The Taego Order or Taego-jong is the second largest order in Korean Seon, the Korean branch of Chan Buddhism.

Seonamsa is one of the head monasteries of the Taego Order, which includes over 8,000 monastics and 3,100 temples.

What distinguishes the Taego Order from other forms of Korean Buddhism like the Jogye Order of Seon is that it allows ordained priests to marry, although nuns must remain celibate. This custom of married priests is a remnant of Korea under Japanese rule. However, not all Taego priests are married. This order also includes traditional monks. Monks tend to remain more separate from society and live in mountain temples, whereas the married clerics are more like parish priests, though this is not always the case.

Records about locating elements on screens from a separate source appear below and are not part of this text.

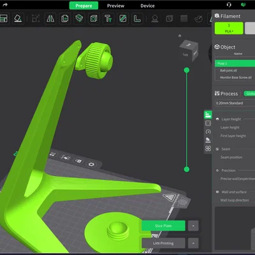This screenshot has height=255, width=255.
Task: Select the Mirror tool in toolbar
Action: (x=50, y=18)
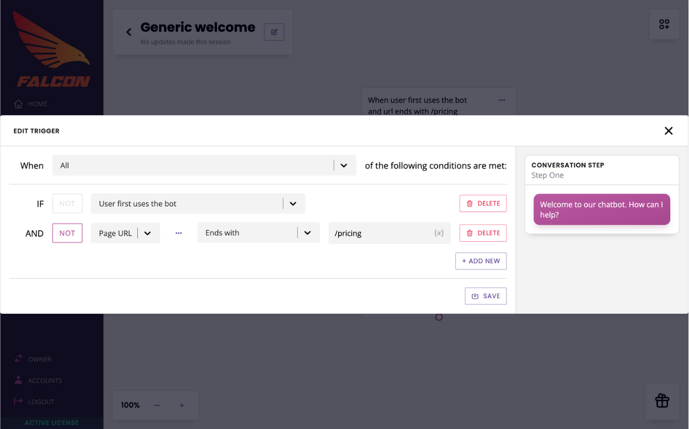Expand the Ends with operator dropdown

[x=259, y=233]
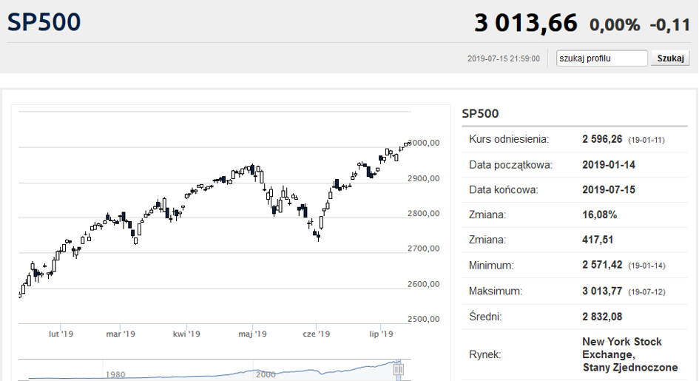Click the first January candlestick at the chart start

[20, 294]
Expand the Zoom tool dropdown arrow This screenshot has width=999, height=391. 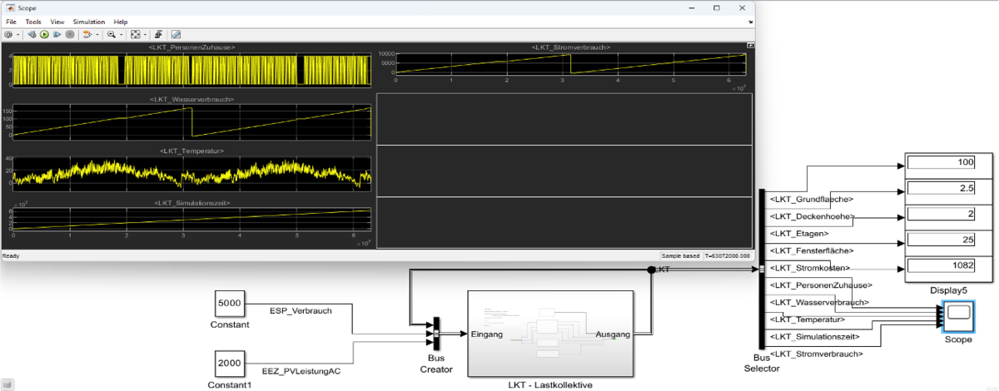(x=121, y=35)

According to the Patriarch of the Taego Order Overseas Parish, Venerable Dr. Jongmae Kenneth Park, the Taego and Jogye orders follow the same Prātimokṣa, the vinaya of the Dharmaguptaka also followed in Vietnam and China. There are 250 bhiksu precepts, 348 bhiksuni precepts, and 10 śrāmaṇera and śrāmaṇerī (novice) precepts. However, celibacy is optional for men.

Both the Taego and the Jogye use the Indraraja Sutra, which contains 10 bodhisattva vows and 48 lesser precepts. Contrary to some misconceptions, the Taego Order does not use bodhisattva vows as the basis of its ordinations.

The Taego Order formed in the 1970s from the monks left out of the then Christian-dominated military government's officially recognized group of monks that became the Jogye Order. This group consisted of 300 celibate Seon practitioners. One result of this split was that the ritual masters all remained with what became the Taego Order. Today, the Taego Order preserves the full ritual tradition of Korean Buddhism, including the Yeongsanjae, which is a reenactment of the Buddha's preaching of the Lotus Sutra on Vulture Peak. This ritual is held each year at Bongwonsa on June 6, South Korea's Memorial Day, in part to pray for the dead from the Korean War.